[[ Data to process open ]]

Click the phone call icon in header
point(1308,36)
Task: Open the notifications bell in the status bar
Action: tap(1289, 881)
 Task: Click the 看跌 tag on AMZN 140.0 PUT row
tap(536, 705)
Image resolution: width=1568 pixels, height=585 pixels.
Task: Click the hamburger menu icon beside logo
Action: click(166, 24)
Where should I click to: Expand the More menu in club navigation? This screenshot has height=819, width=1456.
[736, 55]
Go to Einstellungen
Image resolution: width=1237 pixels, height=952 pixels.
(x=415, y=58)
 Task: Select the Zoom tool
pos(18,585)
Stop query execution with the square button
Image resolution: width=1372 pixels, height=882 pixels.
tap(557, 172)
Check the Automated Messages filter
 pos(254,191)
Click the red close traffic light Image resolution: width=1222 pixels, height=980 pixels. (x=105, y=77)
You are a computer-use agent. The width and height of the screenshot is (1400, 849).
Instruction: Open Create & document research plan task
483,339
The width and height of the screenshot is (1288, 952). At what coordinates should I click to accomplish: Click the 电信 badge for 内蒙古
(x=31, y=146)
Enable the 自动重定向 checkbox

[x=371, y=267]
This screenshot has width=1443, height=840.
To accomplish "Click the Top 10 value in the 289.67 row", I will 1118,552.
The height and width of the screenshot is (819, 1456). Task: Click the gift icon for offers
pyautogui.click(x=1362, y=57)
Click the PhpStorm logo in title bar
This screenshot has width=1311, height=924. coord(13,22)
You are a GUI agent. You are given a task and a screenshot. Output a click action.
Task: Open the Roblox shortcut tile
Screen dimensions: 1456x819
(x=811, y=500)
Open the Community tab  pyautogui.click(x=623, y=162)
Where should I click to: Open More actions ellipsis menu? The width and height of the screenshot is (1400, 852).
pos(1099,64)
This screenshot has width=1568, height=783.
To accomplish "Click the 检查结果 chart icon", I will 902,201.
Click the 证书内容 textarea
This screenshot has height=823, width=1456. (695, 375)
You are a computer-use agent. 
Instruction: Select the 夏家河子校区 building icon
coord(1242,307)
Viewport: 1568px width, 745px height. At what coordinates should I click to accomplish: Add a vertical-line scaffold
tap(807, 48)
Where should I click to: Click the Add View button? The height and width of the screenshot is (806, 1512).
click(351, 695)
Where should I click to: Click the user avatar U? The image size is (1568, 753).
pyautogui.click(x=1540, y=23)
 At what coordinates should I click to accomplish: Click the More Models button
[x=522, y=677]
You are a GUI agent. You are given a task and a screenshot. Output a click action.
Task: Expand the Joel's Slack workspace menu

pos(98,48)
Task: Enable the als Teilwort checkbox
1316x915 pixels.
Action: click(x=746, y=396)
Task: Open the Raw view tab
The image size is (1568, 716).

[[ Data to process closed ]]

▶ Task details:
Each line from the top of the records through the one with "Stop query execution with the square button" should be returned exactly. Leave out everything else.

▶ Written answer:
Click the phone call icon in header
point(1308,36)
Task: Open the notifications bell in the status bar
Action: tap(1289, 881)
 Task: Click the 看跌 tag on AMZN 140.0 PUT row
tap(536, 705)
Image resolution: width=1568 pixels, height=585 pixels.
Task: Click the hamburger menu icon beside logo
Action: click(166, 24)
Where should I click to: Expand the More menu in club navigation? This screenshot has height=819, width=1456.
[736, 55]
Go to Einstellungen
Image resolution: width=1237 pixels, height=952 pixels.
(x=415, y=58)
 Task: Select the Zoom tool
pos(18,585)
Stop query execution with the square button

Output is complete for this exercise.